Declan Lynch, the protagonist of Lesley Choyce’s new novel-in-verse, is a relatively straightforward 16-year-old. He lives in a (deliberately) generic North American city with his parents – his father is a university physics professor and his mother owns a New Age store, Spiritual Solutions. He attends a public high school, and he has a few friends. The one unusual thing about Declan is that he hears voices. He refers to them as “imaginary friends” and recounts how they urge him “to do crazy things / like / make parachutes out of sheets / and jump from / the shed roof.”
Everything changes for Declan when a new voice arrives. Not only is the voice that of a girl, but “It didn’t seem like a voice inside. / I was sure it was someone talking.” Unlike the other voices, which Declan admits are “really / just me / or parts of me,” Rebecca, the new interlocutor, assures Declan that she is real, and that she has built a bridge to him. When Rebecca asks Declan for help, he begins to puzzle out where she might be, and what he can do to reach her. His journey to locate Rebecca leads him to County Sligo, Ireland, where Declan has an uncle, Seamus. There, the boy immerses himself in history and myth, in a terrain of “thin places” where the human world and the spirit world almost meet.

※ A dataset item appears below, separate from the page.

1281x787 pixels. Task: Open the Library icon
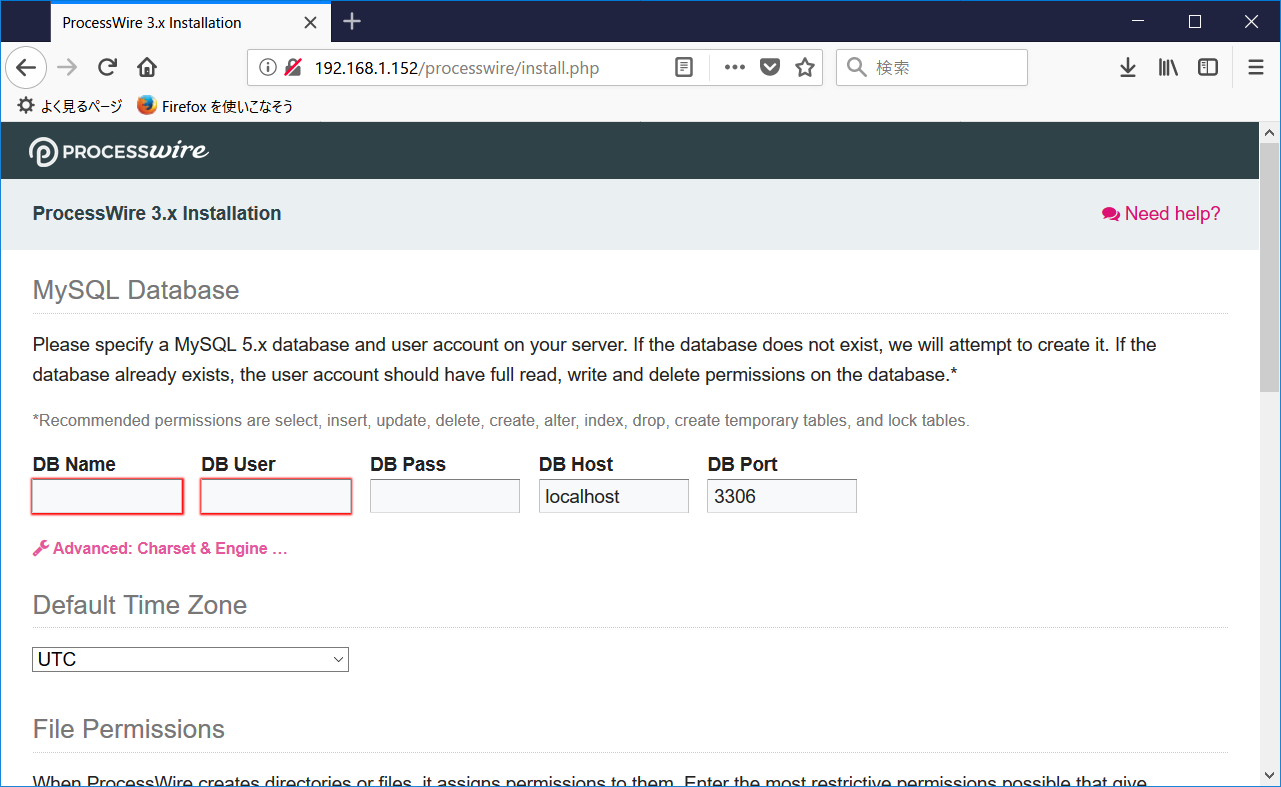tap(1167, 67)

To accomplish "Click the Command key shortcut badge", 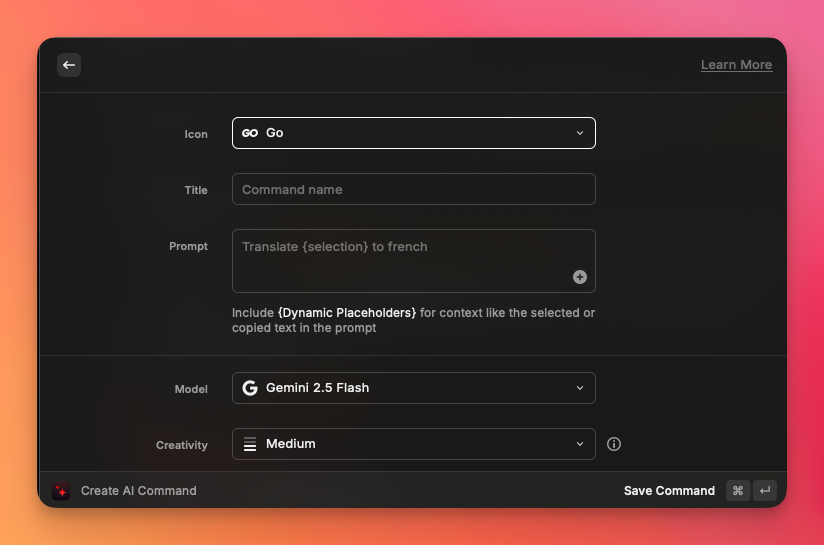I will click(x=738, y=491).

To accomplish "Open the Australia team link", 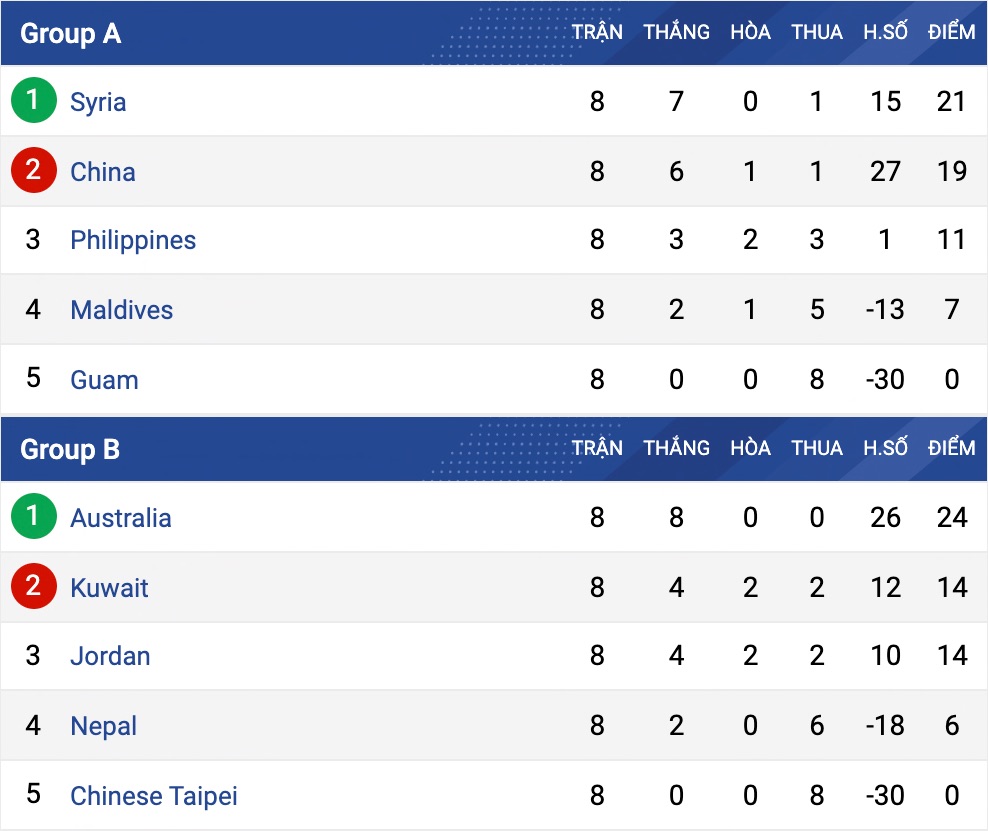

Thin Places is a powerful novel, its strength amplified by its form. While some readers may initially be put off by the idea of a novel written in verse, Choyce’s poetry is accessible and straightforward, rooted firmly in the narrative and Declan’s voice. The terse language is largely shorn of extraneous detail, leaving a distillation of story that is propulsive and immersive.
With little to distract from the emotional and narrative elements of the text, readers get a vivid sense of Declan’s character. The revelation of Rebecca’s story – and the nature of her relationship to Declan – is powerful and emotionally rewarding, ringing with a primal, mythic force. A perfect novel for teen readers, Thin Places is a book many adults will also find rewarding.